Sim. É o caso do glifosato que ela não terminou, e do Paraquat, que acho que é o caso mais crítico. Porque o glifosato ainda é permitido no mundo inteiro. Ele quase foi proibido na Europa, mas as empresas fizeram muita pressão e ele continua sendo permitido. Mas qual a diferença? A Europa usa volumes muito menores. A Europa não planta transgênicos, só em pequenas regiões da Espanha. O glifosato é mais usado nas lavouras transgênicas, e o Brasil está em segundo lugar em termos de áreas plantadas com transgênicos, atrás apenas dos Estados Unidos. Os transgênicos, a maior parte deles, são plantas resistentes ao glifosato. Então, o que acontece? Eles plantam essa soja ou milho transgênico, e podem pulverizar glifosato à vontade que todas as outras plantas morrem e só sobrevive aquela soja ou aquele milho transgênico. Se não tem isso na Europa, onde quase não tem plantio transgênico, o volume de glifosato utilizado lá é muito menor. Portanto, mesmo a Europa permitindo o glifosato, são condições de plantio muito diferentes. Esse dado é importante porque o projeto de lei 6299/02 aponta ainda a possibilidade de permitir o registro temporário de agrotóxicos. Ou seja, se o registro no Brasil, essa avaliação desses dossiês toxicológicos, levar mais de um ano, eles vão permitir o registro temporário de um agrotóxico sem o aval dos órgãos internos de saúde e meio ambiente, sem nem a consulta a eles, se tiver sido aprovado em outro país da OCDE.





O que acontece, como eu falei anteriormente, é que, nos testes, o animal de laboratório só está exposto ao ingrediente ativo na sua forma mais pura, diluído em água, mas ele recebe esse agrotóxico na sua forma mais pura. Quando ele é produzido, quando chega lá na embalagem, ele é misturado a outras substâncias que vão ajudar, por exemplo, a espalhar o agrotóxico ou a manter o agrotóxico ali retido na planta, na folha ou no solo. Essas substâncias são os adjuvantes, que vão atuar na função do agrotóxico. Tem substâncias que são chamadas de sinergistas, que vão ajudar a tornar aquela substância mais tóxica. Então, por exemplo, nos inseticidas a base de piretróide, já vinha sendo utilizado, e outros países já proibiram, uma substância chamada piperonil butoxido, que não é um agrotóxico, é uma substância sinergista para ajudar a aumentar o potencial inseticida dos piretroides. Se ele aumenta o efeito tóxico para o inseto, qual é o efeito que vai causar para o ser humano? Provavelmente também é maior. Só que eles não são estudados, não são testados nesses animais de laboratório. Eles simplesmente avaliam a toxicidade do ingrediente ativo de agrotóxico. Existem estudos que avaliam a toxicidade desses adjuvantes, mas também de forma isolada. Só que quando junta tudo isso no produto da prateleira, eles não são testados.

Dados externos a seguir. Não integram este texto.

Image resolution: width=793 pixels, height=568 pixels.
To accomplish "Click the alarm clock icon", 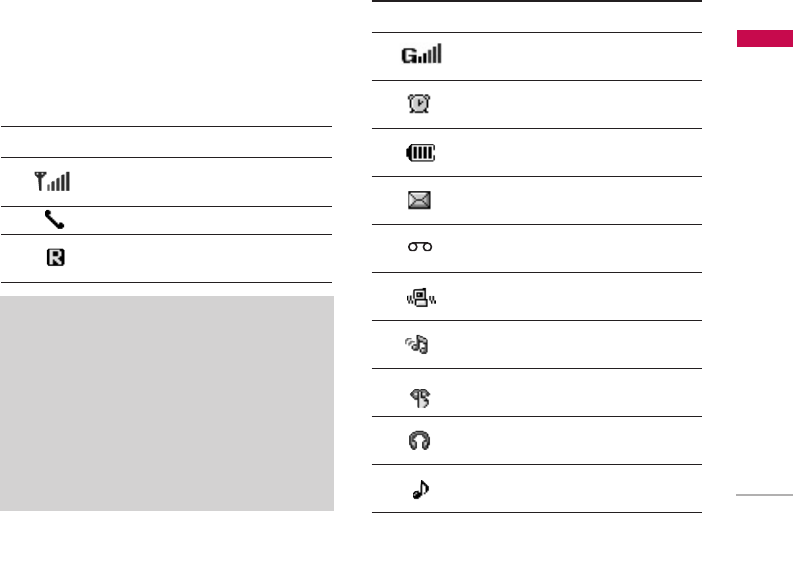I will tap(420, 104).
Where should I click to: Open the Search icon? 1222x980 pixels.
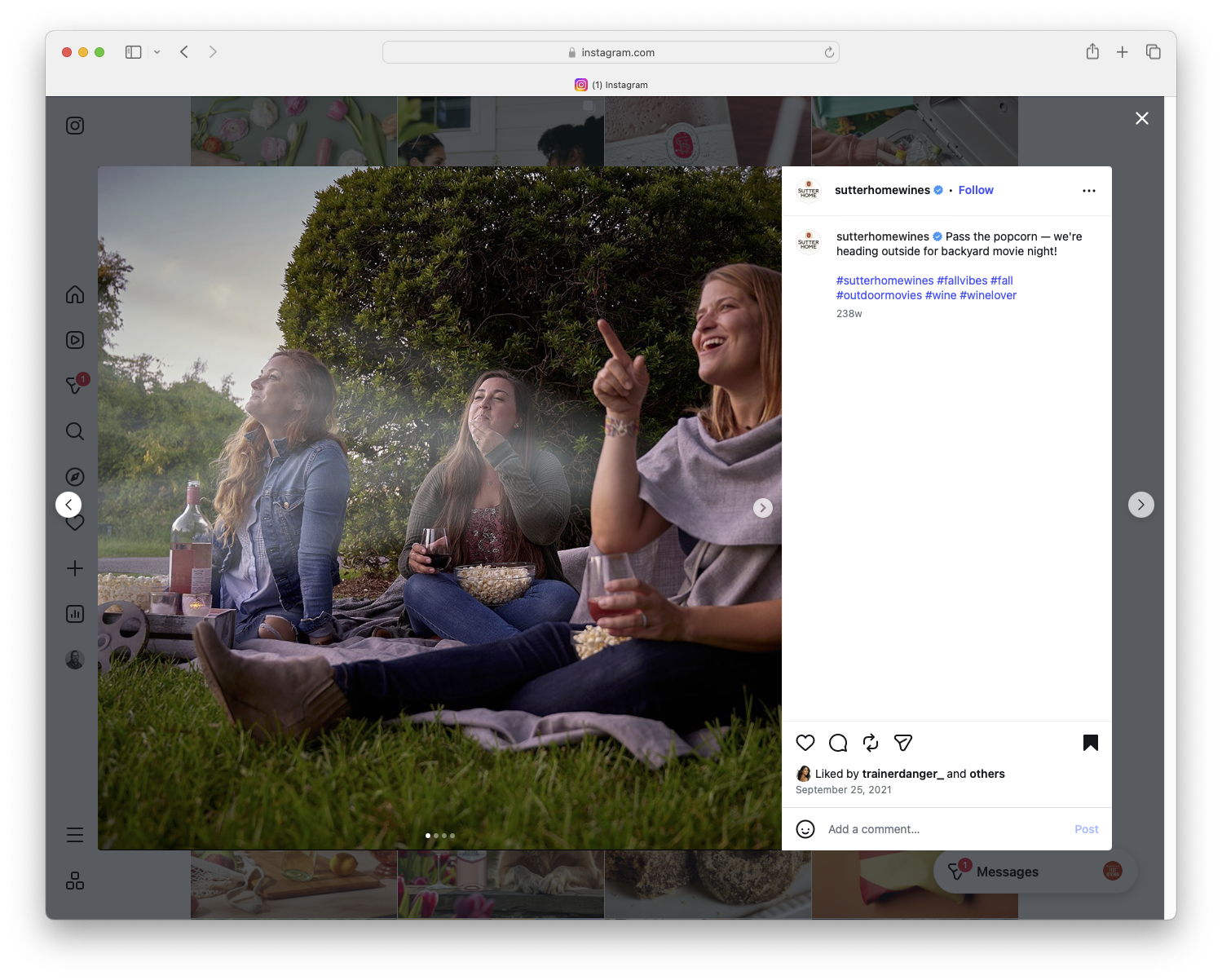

Outra questão importante que o PL prevê é sobre os estudos de monitoramento de resíduos de agrotóxicos em alimentos. Determina que, mesmo que um órgão de saúde faça as análises, como a Anvisa vem fazendo, quem seria o responsável pela divulgação seria o setor da agricultura. Como vai ser essa divulgação? Vão divulgar só os bons resultados? Isso é uma questão crítica também que atinge o direito à informação de uma forma muito forte. A Anvisa faz anualmente o Programa de Análise de Resíduos de Agrotóxicos em Alimentos (PARA), que está inclusive um pouco parado nos últimos dois anos, mas o que esse PL prevê também é que só quem pode divulgar seria o Ministério da Agricultura. Isso é muito complicado. E a outra questão que também é complicada é que os municípios e os estados deixariam de poder legislar de forma mais restritiva. Isso é muito importante porque os municípios ou estados podem legislar de acordo com o tipo de agricultura que têm, de acordo com a estrutura, por exemplo, de SUS ou de fiscalização que teriam para atender esse problema. E com a aprovação do PL, se um produto é permitido no Brasil, ele seria obrigatoriamente permitido em todos os estados.